Aufgabe 1: Wiederhole die Einträge wortgetreu, beginnend mit der Zeile, die „This screenshot has“ enthält, bis einschließlich zum Ende der Einträge. Lass die Bilder in deiner Antwort weg.

Ramzey © Niclas Lenhard
Ramzey © Niclas Lenhard

Blaues Licht über Frankfurt

Von Blut auf den Grillz zum Herzen auf der Zunge: Auf seinem dritten Tape schlägt Rapper Ramzey neben harten Ansagen erstmals verletzliche Töne an.

Eine Promophase, deren Spannung kaum erträglich war, ist endlich im lang ersehnten Release geendet. Seit Wochen teilte Ramzey Snippets aus seinem neuen Tape »Cobalt«, veröffentlichte im März die darin enthaltenen Singles »Unter einer Sonne« und »Blau« und feierte keine zwei Tage vor endgültigem Erscheinen des Tapes die Videopremiere zu »Rammbock«. Mit jeder Dosis »Cobalt« wurde das Verlangen danach größer und die Erwartung höher. Seit dem 26. April 2024 ist es draußen. Und es ist alles, was man sich hätte wünschen können. 

Ein düsterer Klang baut sich beharrlich auf. Futuristische Tonspuren, die an Sirenen erinnern, bilden unheilvolle Melodien und münden schließlich in einer einzigen hohen Frequenz. Erst nach einer ganzen Minute setzt der Beat ein. Auf ihm Ramzeys Stimme, selbstbewusst und treffsicher. »Unter einer Sonne« bildet das wegweisende Intro eines Tapes, das eine neue Richtung einschlägt und brüchige Mauern einreißt. Der Sound klingt schärfer als je zuvor, die Parts fügen sich präzise und bestimmt ein. Es scheint, als hätte Ramzey über die Jahre seine Stimme gefunden, die er nun furchtlos und freimütig einsetzt. Eine Stimme, die schon lange was zu sagen hat. Über Ungleichheit, erschwerte Bedingungen und mit dem klaren Ziel vor Augen, diesen zu trotzen.

Einträge zu Zielkoordinaten:
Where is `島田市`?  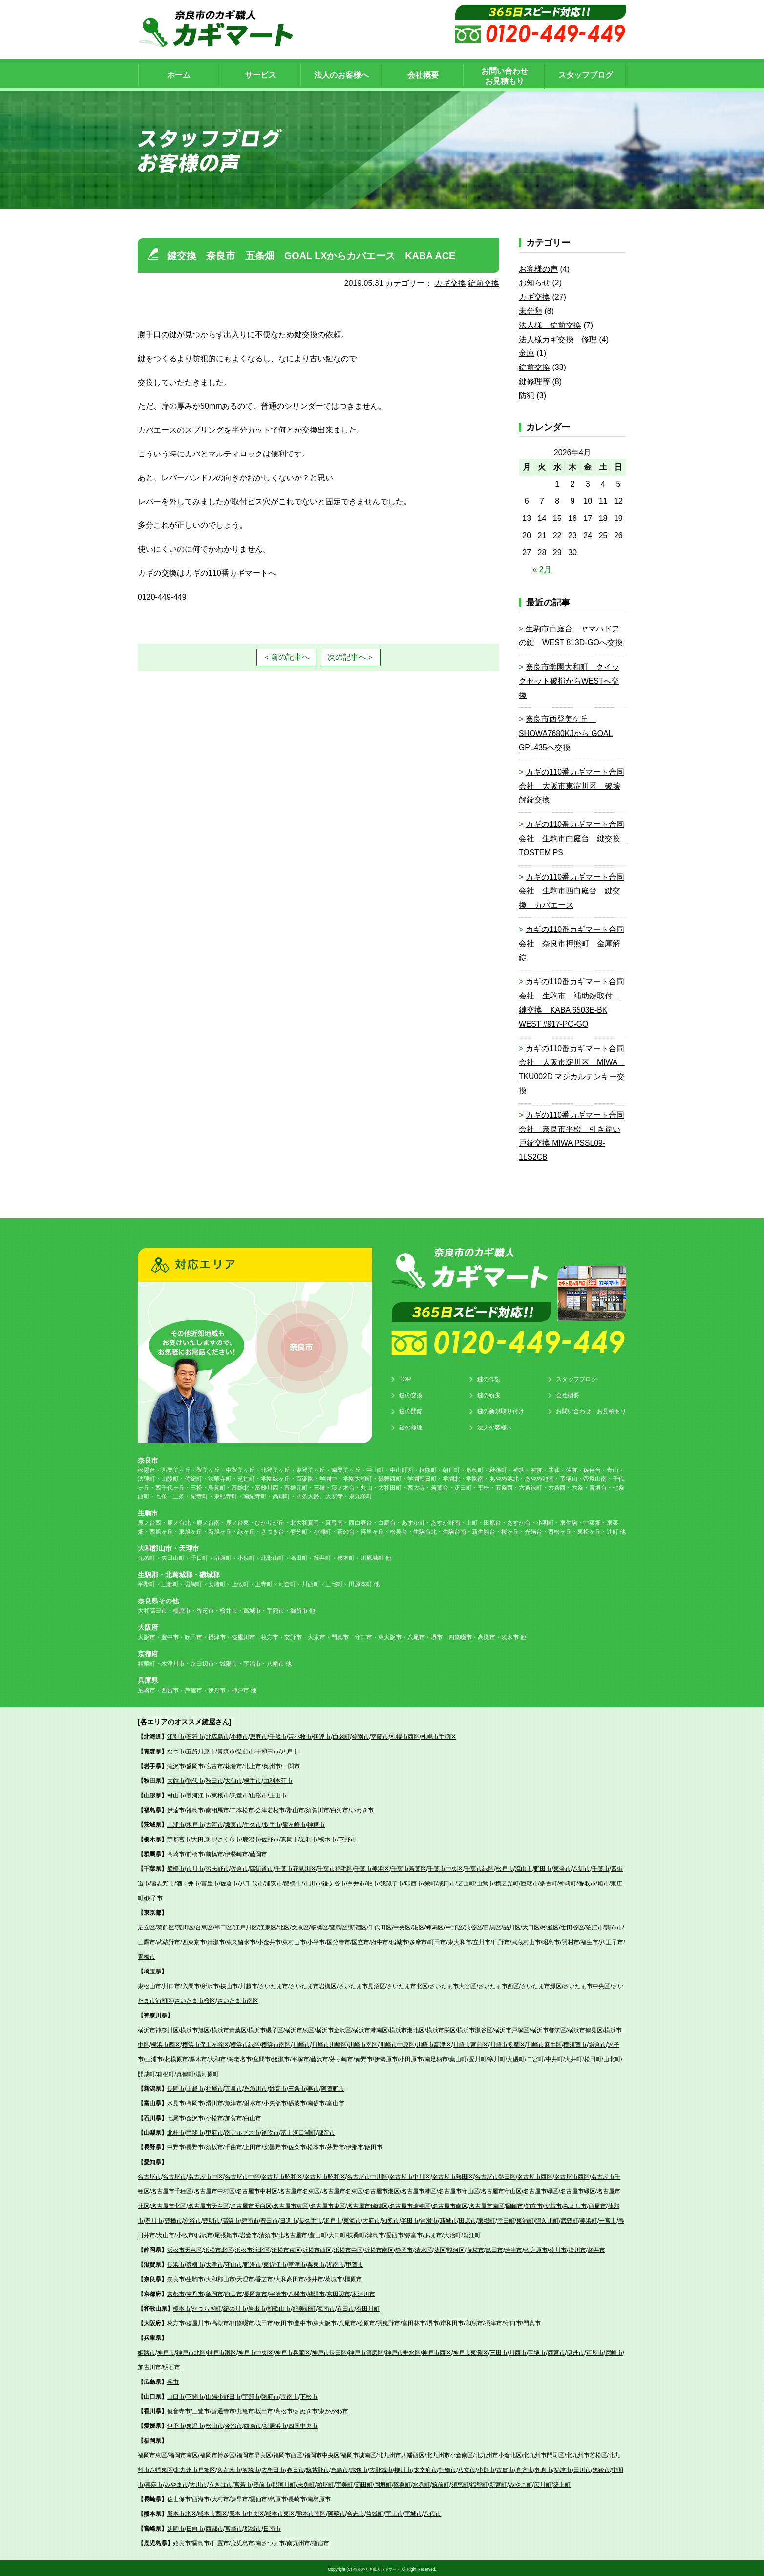 島田市 is located at coordinates (494, 2248).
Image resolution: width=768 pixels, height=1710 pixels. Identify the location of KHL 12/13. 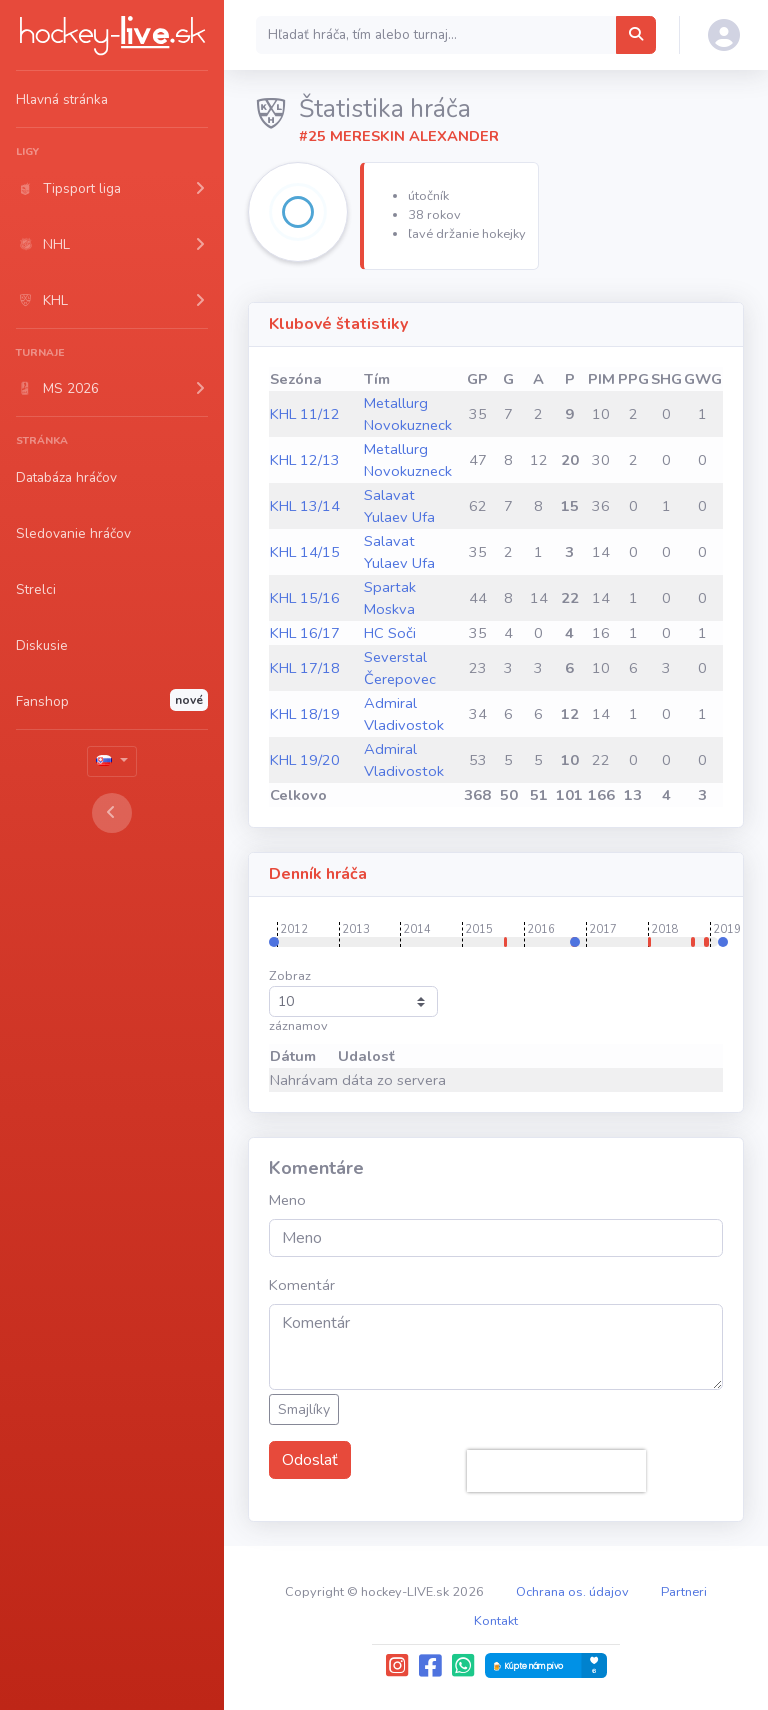
(305, 460).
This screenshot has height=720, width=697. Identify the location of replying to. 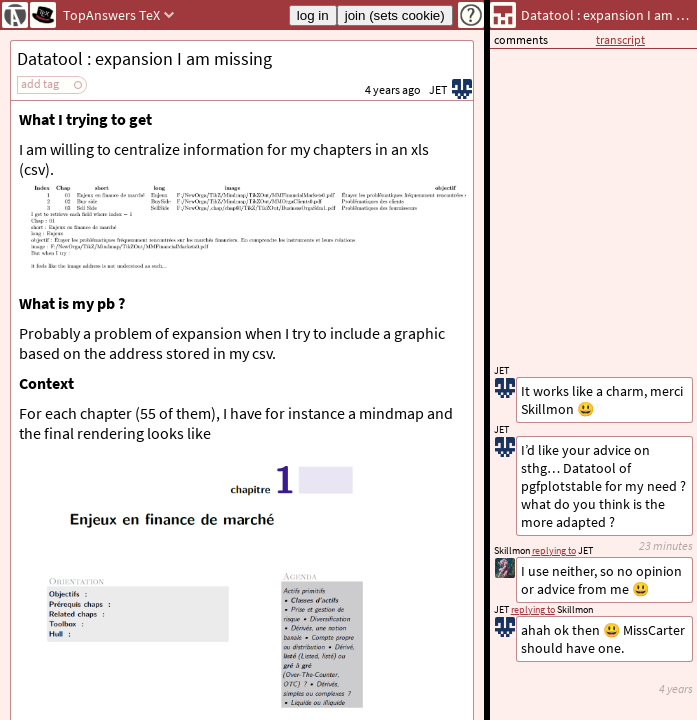
(533, 609).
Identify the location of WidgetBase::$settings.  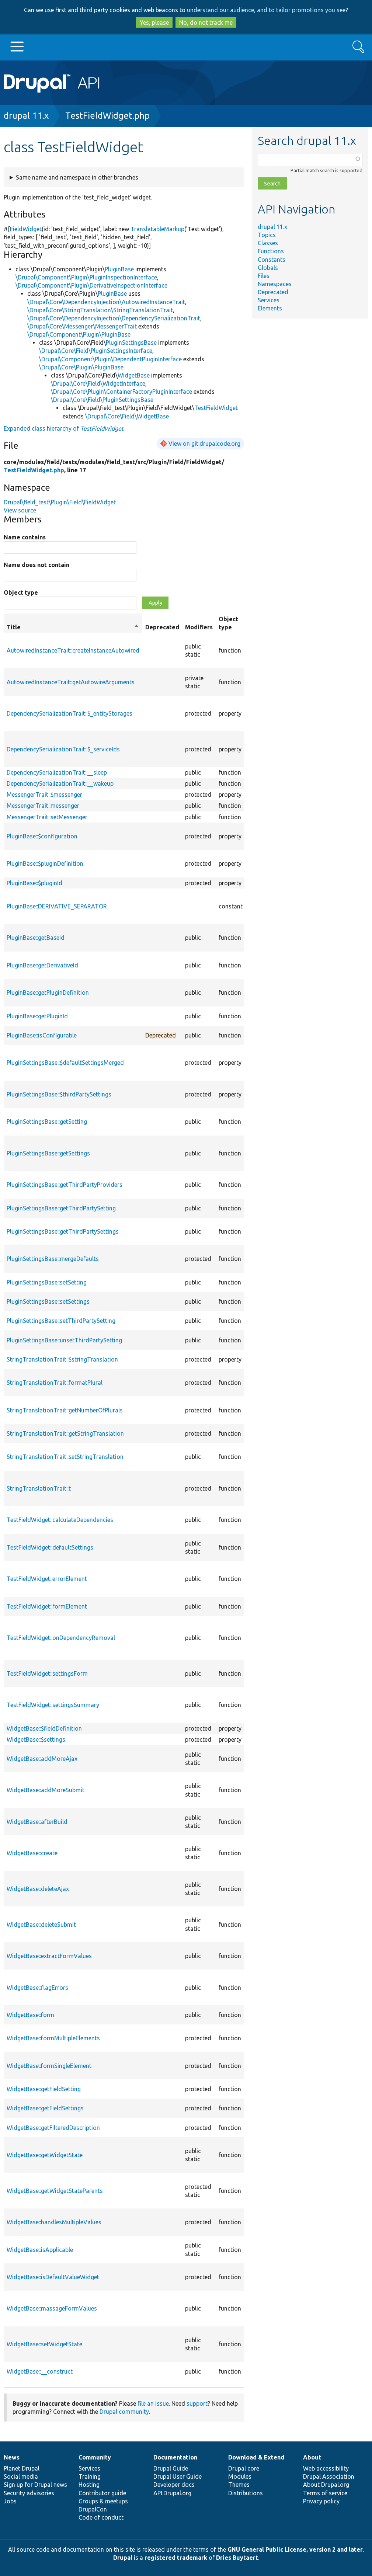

Aufgabe 2: Seit welchem Datum ist das Tape »Cobalt« laut der Rezension erschienen?

Richtige Antwort 1:
This screenshot has height=720, width=697. Identify the location of replying to. 
(533, 609).
Identify the location of WidgetBase::$settings.  

Richtige Antwort 2: Seit dem 26. April 2024.